The students and residents from Porter Hills retirement community are studying issues as fundamental to the aging process as “Going to the Doctor” and issues that can be drastically different from person to person, including driving and exercise.
Students said contributions from the different generations and stages of the aging process were valuable to the class.
"They will share just about anything, and we've found that the degree of trust between the two groups is phenomenal," Toot said. "They're learning a lot about each other."
The end result of the partnership between the generations of students is a booklet Toot plans to distribute to West Michigan social service agencies and doctor's offices. "The GPS of Aging" will provide multi-generational advice on topics from transportation and mobility to nutrition, exercise, retirement, assistive technology and more.
Grand Valley student Robly Garcia said he and his peers have learned first-hand the issues older people have. "We talked about mobility and how important lighting is on stairs; none of us had really thought about that because we don't understand what challenges the older generation faces in situations like that," Garcia said.
Some of the older students said they wanted to get involved not only to share multi-generational wisdom, but because they will directly benefit from the material they're gathering.
"I'm all on board because of what I'll get out of it," said Jeanne Lucas. "I live in a house with my husband and don't deal with any of these aging issues yet, but the things we're working on in this book will end up helping me."
Communication is a theme that students from all generations said has been a big part of the learning experience. Robbie Dubisky said he doesn't see his grandparents very often, and does not have many occasions to talk to older people.

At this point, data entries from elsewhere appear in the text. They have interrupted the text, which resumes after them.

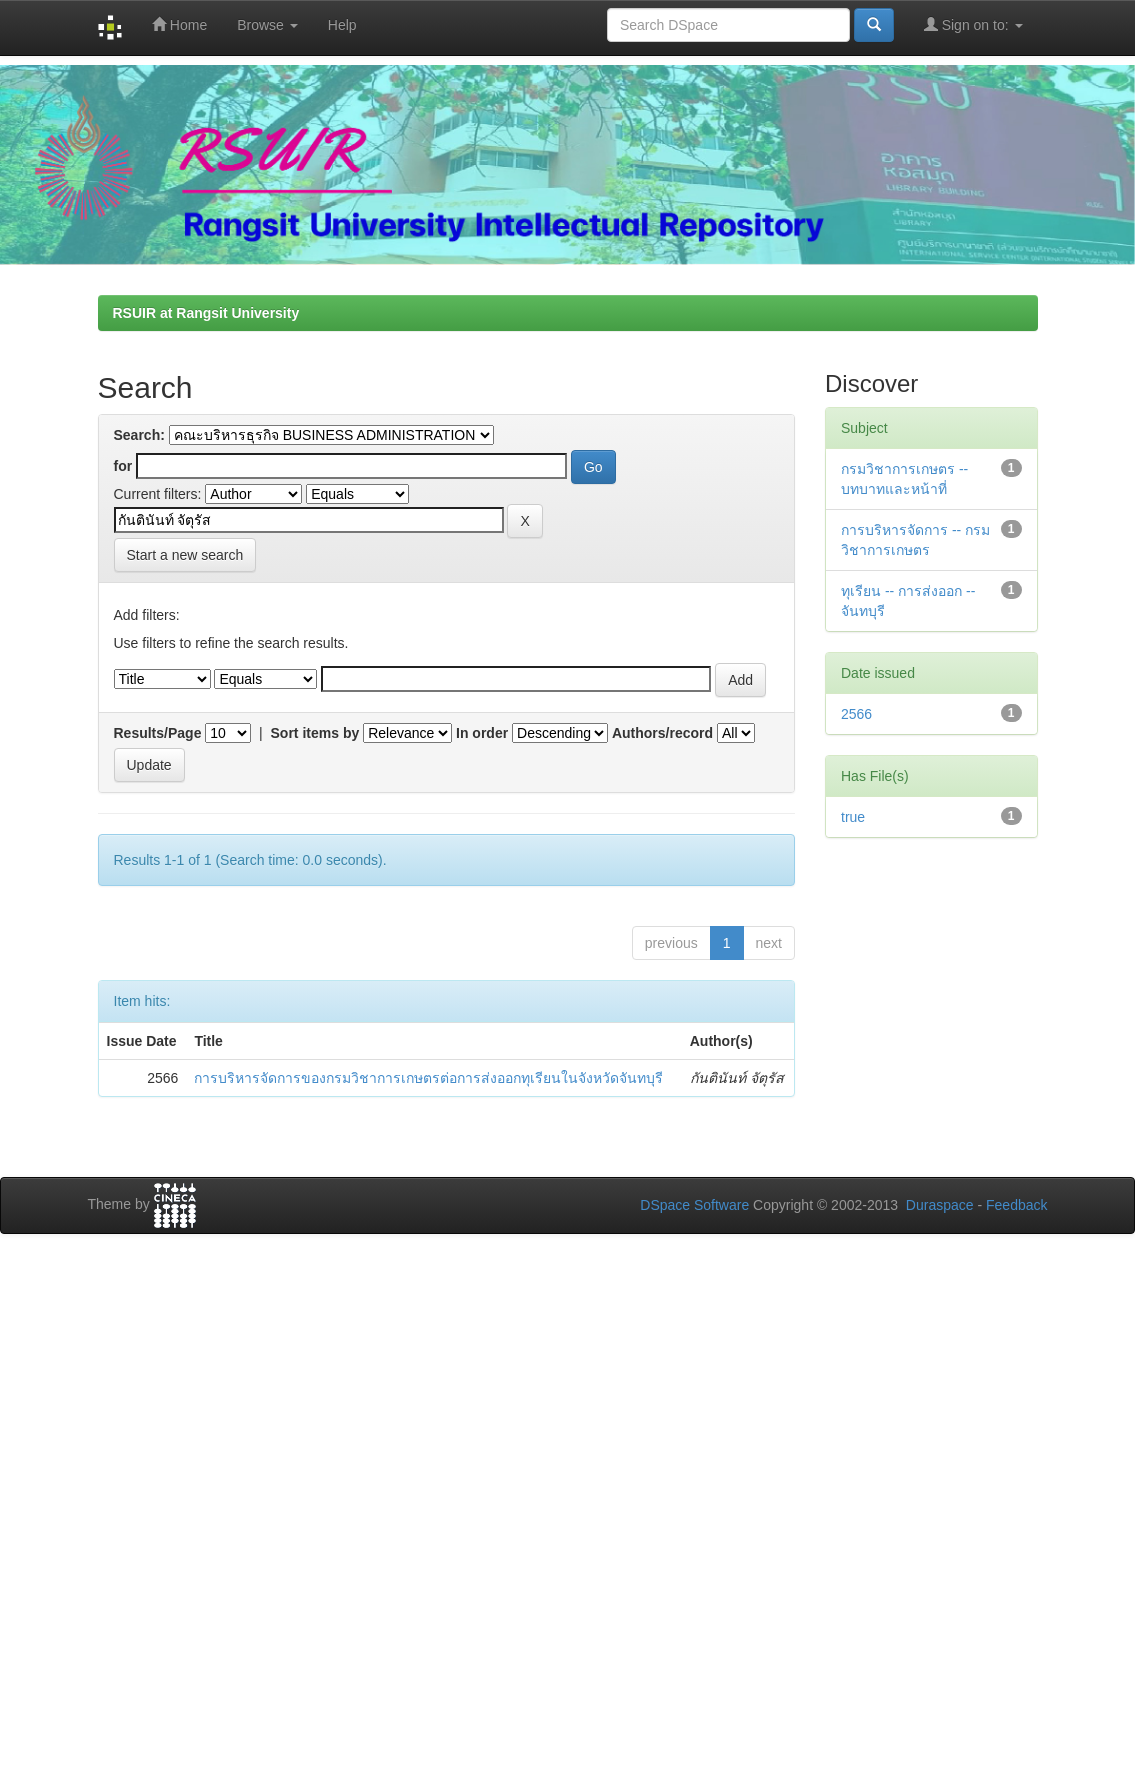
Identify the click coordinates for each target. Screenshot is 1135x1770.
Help (342, 25)
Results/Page (158, 733)
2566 (856, 714)
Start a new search (185, 555)
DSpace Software (694, 1205)
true (853, 817)
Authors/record (662, 733)
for (123, 466)
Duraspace (940, 1205)
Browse (267, 25)
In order (482, 733)
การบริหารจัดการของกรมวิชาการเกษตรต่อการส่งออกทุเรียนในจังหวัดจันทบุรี (428, 1078)
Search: (139, 435)
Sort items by (315, 733)
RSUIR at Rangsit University (206, 313)
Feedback (1016, 1205)
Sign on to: (973, 24)
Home (179, 24)
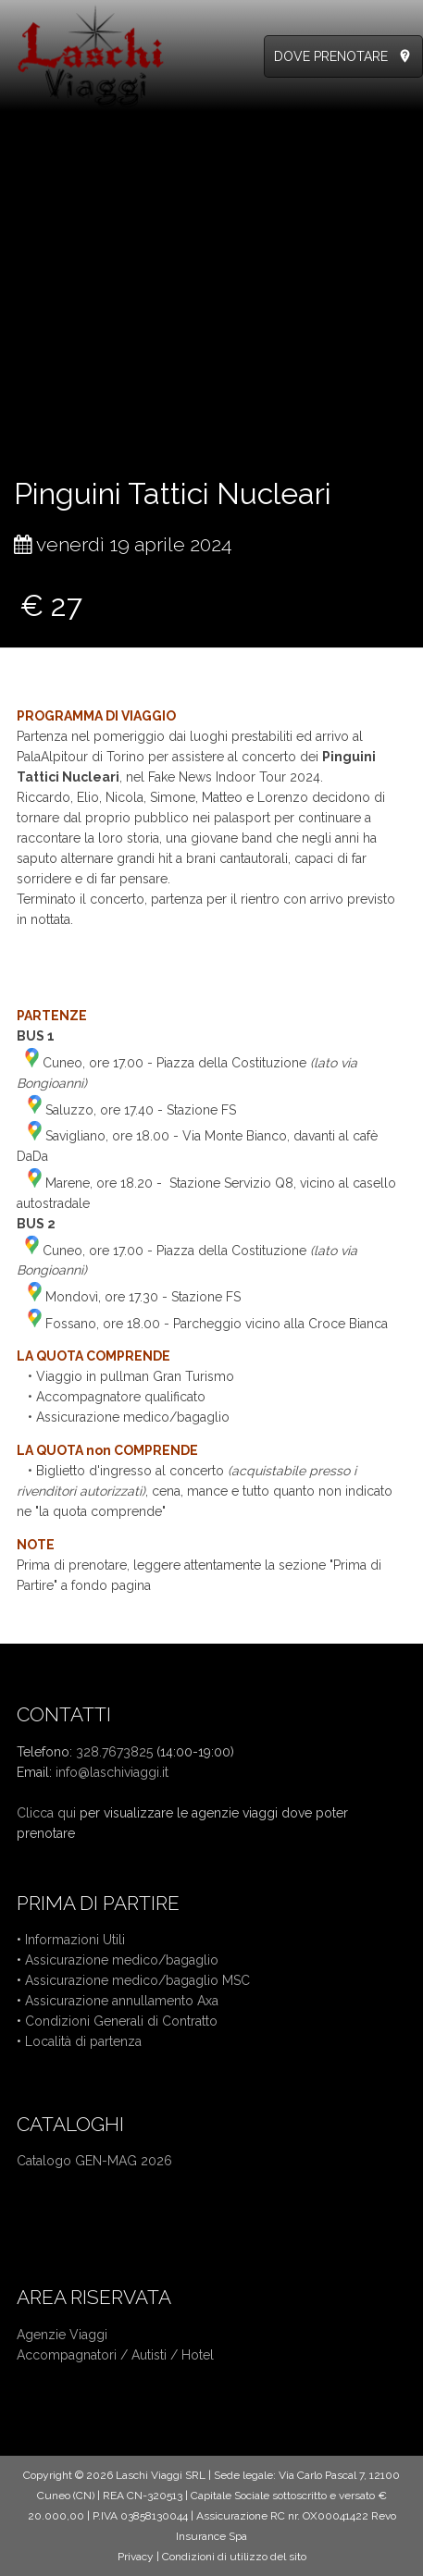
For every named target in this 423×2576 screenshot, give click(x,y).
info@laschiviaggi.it (112, 1772)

"This class helped me learn a lot about how to communicate with older people, and also reinforced that when it comes to dealing with these issues, they are not all that different from us," Dubisky said.
The intergenerational communication is a welcome change for the elders as well.
"The best thing about taking part in this class is being around some young people," said Stan Hone, a Porter Hills resident. "Where I live you're around all old people and it does affect you to a certain degree."
Other students said the class puts different generations on equal footing.
"For people our age, when you're around older people other than your grandparents, you're generally in a situation where you're not usually treated as equals and there's a bit more formality expected. But here, we're all students," Kelly McCormack said. "It's more of an even playing field and that lets us engage in a different kind of communication than we would normally have with anyone outside of family."
Toot said she will continue the class next fall and is working to establish intergenerational housing, in which several Grand Valley students would live at Porter Hills and engage with the residents. She also hopes to develop an interdisciplinary certificate program that would focus on studying aging.
She said the benefits of the ongoing study aren't solely for college students.
"I think it helps put some assumptions about elders to rest, and it helps enrich the elders, too," Toot said. "It lets them know that there's a lot we can learn from young people and that younger generations aren't going to hell in a handbasket."
Toot said that the country, in large part, is not prepared for the demographic influx of elders. She hopes this course and the exposure students get will help them develop respect for elders and the problems they face on a regular basis.
Elizabeth Martin said she and other college students realized the generations are more similar than they thought.
"I realized being aged is like being a college student in some ways, picking where you want to spend parts of your life, and what you want to do with them. It's kind of a new beginning for both groups, and it's interesting to see the similarities," Martin said.
Another benefit: some new friends.
"I've created a lot of really good relationships with some of the elders in the class, and I really value those," Martin said.